THE CHAIR: On behalf of the committee, I really want to take the time to thank the witnesses for coming. I think a number of my colleagues mentioned how important it is and for us to learn and hear, and also hopefully be supporters of it. I’d also like to thank the members of the gallery who came here today as well. We appreciate the awareness that you’re bringing. (Applause)

 

That concludes our time with you today. Certainly, again, thank you for your time. If you have correspondence or you have anything you’d like to share with our committee, you can send it on to us and we’d be happy to send it to the committee members as well.
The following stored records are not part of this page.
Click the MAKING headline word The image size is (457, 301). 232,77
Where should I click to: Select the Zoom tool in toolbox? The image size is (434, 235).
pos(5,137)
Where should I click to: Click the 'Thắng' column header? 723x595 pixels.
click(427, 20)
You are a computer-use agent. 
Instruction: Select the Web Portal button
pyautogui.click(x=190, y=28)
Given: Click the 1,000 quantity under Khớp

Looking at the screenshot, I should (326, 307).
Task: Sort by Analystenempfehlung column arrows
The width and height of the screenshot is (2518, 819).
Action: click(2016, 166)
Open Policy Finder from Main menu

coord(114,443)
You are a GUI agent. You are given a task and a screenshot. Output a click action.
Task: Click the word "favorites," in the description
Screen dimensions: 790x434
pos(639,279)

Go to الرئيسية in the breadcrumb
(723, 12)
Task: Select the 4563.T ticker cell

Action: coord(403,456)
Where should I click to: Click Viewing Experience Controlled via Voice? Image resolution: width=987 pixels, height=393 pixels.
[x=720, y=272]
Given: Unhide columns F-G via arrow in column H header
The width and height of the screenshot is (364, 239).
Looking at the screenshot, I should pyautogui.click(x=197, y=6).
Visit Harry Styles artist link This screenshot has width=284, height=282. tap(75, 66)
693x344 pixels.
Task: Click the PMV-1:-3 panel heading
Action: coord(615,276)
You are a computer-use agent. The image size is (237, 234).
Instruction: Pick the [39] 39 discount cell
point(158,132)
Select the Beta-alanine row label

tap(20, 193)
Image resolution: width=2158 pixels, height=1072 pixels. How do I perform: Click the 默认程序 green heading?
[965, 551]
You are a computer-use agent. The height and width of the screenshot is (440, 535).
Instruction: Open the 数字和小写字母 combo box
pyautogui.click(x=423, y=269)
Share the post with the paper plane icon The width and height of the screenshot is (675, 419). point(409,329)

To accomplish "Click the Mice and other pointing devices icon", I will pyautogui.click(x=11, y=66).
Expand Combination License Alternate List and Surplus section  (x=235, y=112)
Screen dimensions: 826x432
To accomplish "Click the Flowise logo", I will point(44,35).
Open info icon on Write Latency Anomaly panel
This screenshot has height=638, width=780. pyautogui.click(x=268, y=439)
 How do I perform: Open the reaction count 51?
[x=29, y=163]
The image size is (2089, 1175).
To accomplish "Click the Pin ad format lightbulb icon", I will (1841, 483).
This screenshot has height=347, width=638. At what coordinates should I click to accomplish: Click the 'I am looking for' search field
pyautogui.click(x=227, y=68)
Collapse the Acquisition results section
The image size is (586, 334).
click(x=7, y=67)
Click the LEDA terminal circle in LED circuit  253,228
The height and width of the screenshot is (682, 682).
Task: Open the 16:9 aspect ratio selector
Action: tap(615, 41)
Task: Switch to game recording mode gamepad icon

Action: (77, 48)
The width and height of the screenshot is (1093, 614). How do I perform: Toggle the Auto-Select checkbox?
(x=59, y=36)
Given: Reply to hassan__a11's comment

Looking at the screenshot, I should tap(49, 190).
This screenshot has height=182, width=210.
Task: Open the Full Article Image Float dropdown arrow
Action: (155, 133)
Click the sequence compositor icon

We’ll move on with committee business. We have a little bit of committee business to go through, and then that will conclude our meeting.

 

We have a couple minutes to go through committee business. If you look at the agenda, we had some correspondence emails between the committee clerk and the deputy minister regarding postponing scheduled appearance on the vaccine booster shots. This document was forwarded to the committee members on May 25 and again yesterday. Is there any discussion on that item?

 

Seeing none, the second item is the agenda setting meeting. MLA DiCostanzo.

 

RAFAH DICOSTANZO: I actually sent an email to Judy as well. We’re just hoping that both Dr. Strang and Ms. Lagassé will be there for the September meeting.

 

THE CHAIR: I think we saw from that correspondence that they were looking to find out what the dates were in August and September. That’s my understanding.

 

RAFAH DICOSTANZO: August or September.

 

THE CHAIR: Ms. Kavanagh.

 

JUDY KAVANAGH: I did send them the dates of our August and September meetings. I haven’t heard back from them yet.

 

THE CHAIR: So, once we get that, maybe we’ll share that with the committee, once we know what dates are available, and we will have them there.

 

One other item is that the agenda setting meeting has been moved from the July meeting to the June meeting. I thank all committee members for getting back to the clerk on that one. We’re trying to get our list of topics to Ms. Kavanagh by tomorrow, and then she’ll be able to send out the full list to all committee members hopefully next week. Then we’ll all have time to look at them, and then we can discuss as a committee the following week.

 

Is there any other business? Going once, going twice. Excellent. Our next meeting is on June 14th from 1:00 p.m. until 3:00 p.m. - or is it 1:00 p.m. to 2:00 p.m.? We did 1:00 p.m. to 3:00 p.m. last time. Ms. Kavanagh.

 

JUDY KAVANAGH: Our regular committee meeting time is 1:00 p.m. to 3:00 p.m. For agenda settings, we normally schedule it just for one hour, so I think on the calendar it’s going to be 1:00 p.m. to 2:00 p.m.

 

THE CHAIR: So we have 1:00 p.m. to 2:00 p.m. If we discuss it at that time and we need more, we can talk about it, but our committee is the agenda setting from 1:00 p.m. to 2:00 p.m. on June 14th.

 

This meeting is adjourned. Thank you, everyone.